The dorsal and plantar portals is at the dorsal and plantar margins of the deep fascia of abductor hallucis muscle

With the arthroscope switched to the dorsal portal, the plantar heel structures can be visualized. In the presence of a calcaneal spur, an arthroscopic shaver can be used for visualization, taking care to shave toward the fascia and bone and not distally [3]. The calcaneal spur is resected with a pituitary rongeur. After removal of the calcaneal spur, the plantar fascia can be clearly defined and the medial portion of the plantar fascia is then released with a punch forceps (Fig. 2).

Fig. 2
figure 2

With the arthroscope in the dorsal portal, the calcaneal spur is resected with a pituitary rongeur through the plantar portal (a). b The coronal diagrammatic illustration of the plantar fascia release. a plantar fascia, b flexor digitorum brevis muscle, c abductor hallucis muscle, d first branch of the lateral plantar nerve, e quadratus plantae muscle, f calcaneus. c Endoscopic view of plantar fascia release with the heel pad fat seen through the proximal portal

Finally, the arthroscope is switched to the plantar portal to visualize the deep surface of the deep abductor fascia. Under direct visualization, a retrograde knife is introduced through the dorsal portal; beware not to injure the first branch of the lateral plantar nerve. The deep abductor fascia is released under arthroscopic visualization (Fig. 3). Post-operatively, the patient is allowed weight bearing walking as pain tolerated.

Fig. 3
figure 3

a With the arthroscope in the plantar portal, the deep abductor fascia is released with a retrograde knife through the dorsal portal. a partially released plantar fascia, b deep abductor fascia, c retrograde knife. b Endoscopic view showed that the deep abductor fascia is released with the abductor hallucis muscle exposed

Discussion

Minimal invasive approach of endoscopic plantar fascia release is well established technique for isolated plantar fasciitis [1, 2]. Blanco [3] described a comprehensive technique of endoscopic removal of plantar calcaneal spur and extended the indication of minimal invasive approach to calcaneal spur syndrome together with plantar fasciitis. However, these approaches do not deal with entrapment of the first branch of the lateral plantar nerve.

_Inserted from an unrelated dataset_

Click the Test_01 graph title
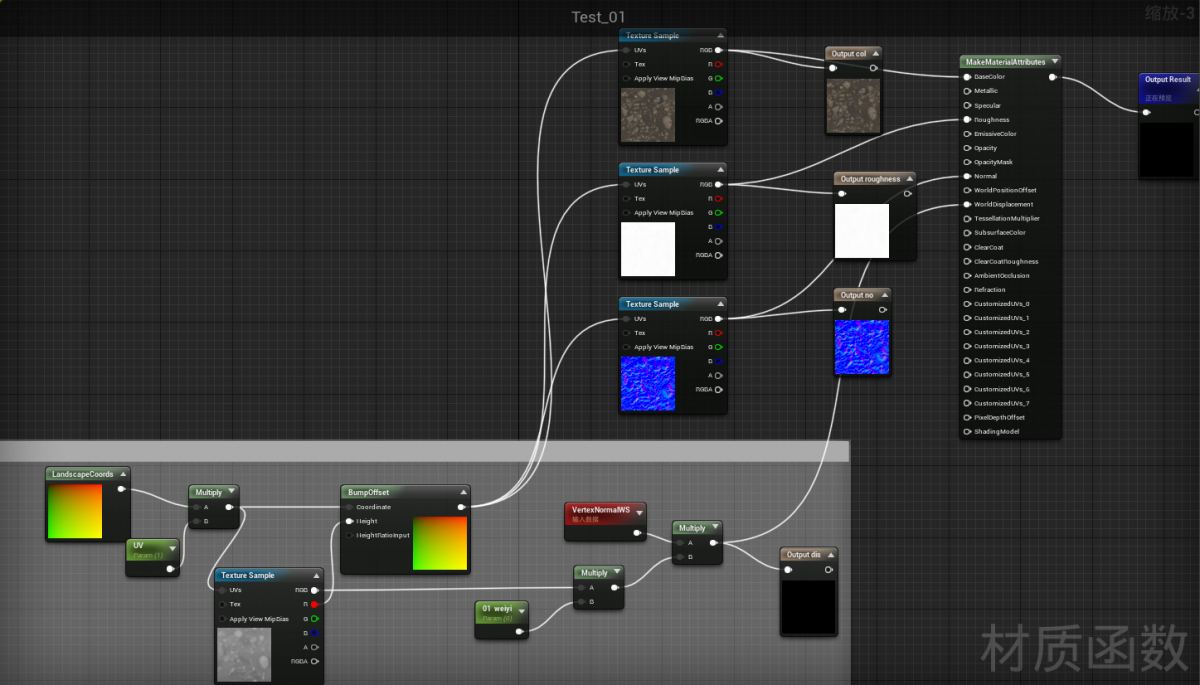 [598, 17]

Entrapment of the first branch of the lateral plantar nerve is one of the most commonly overlooked causes of chronic plantar heel pain and can occur together with plantar fasciitis. The exact site of compression is between the deep fascia of the abductor hallucis muscle and the medial caudal margin of the medial head of the quadratus plantae muscle. Surgical decompression of the nerve requires release of the deep abductor fascia. Classically, an open procedure is required and the superficial abductor fascia is released and the abductor hallucis muscle is mobilized in order to visualize the deep abductor fascia.

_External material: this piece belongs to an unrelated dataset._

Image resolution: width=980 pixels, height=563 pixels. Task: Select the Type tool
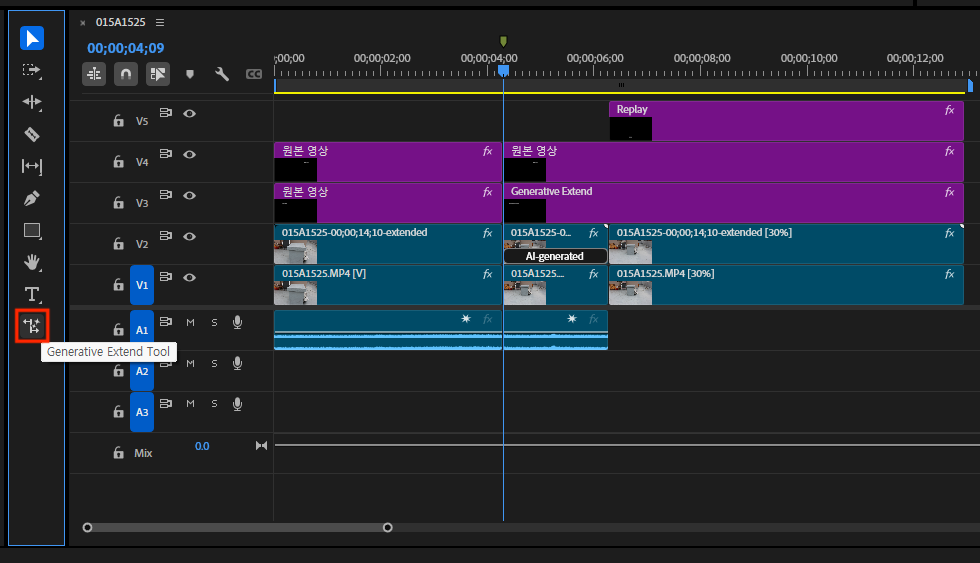pyautogui.click(x=32, y=294)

In our approach, the two portals used, is at the plantar and dorsal margins of the deep fascia of the abductor hallucis muscle. The deep fascia can then be released under arthroscopic visualization without the need of an extensive medial incision or mobilization of the abductor hallucis muscle. Moreover, because of the obscure angle between the arthroscope and the plantar fascia in the coronal plane, the plantar fascia and calcaneal spur can be adequately visualized with the 30° arthroscope through the dorsal portal. Endoscopic partial fascia release and removal of calcaneal spur can be performed through the plantar portal.

Conclusion

By means of portals at the dorsal and plantar margins of the deep fascia of the abductor hallucis muscle, the first branch of lateral plantar nerve can be released endoscopically in addition to the endoscopic plantar fascia release and endoscopic removal of plantar calcaneal spur. This can extend the indication of minimally invasive surgery in management of refractory plantar heel pain.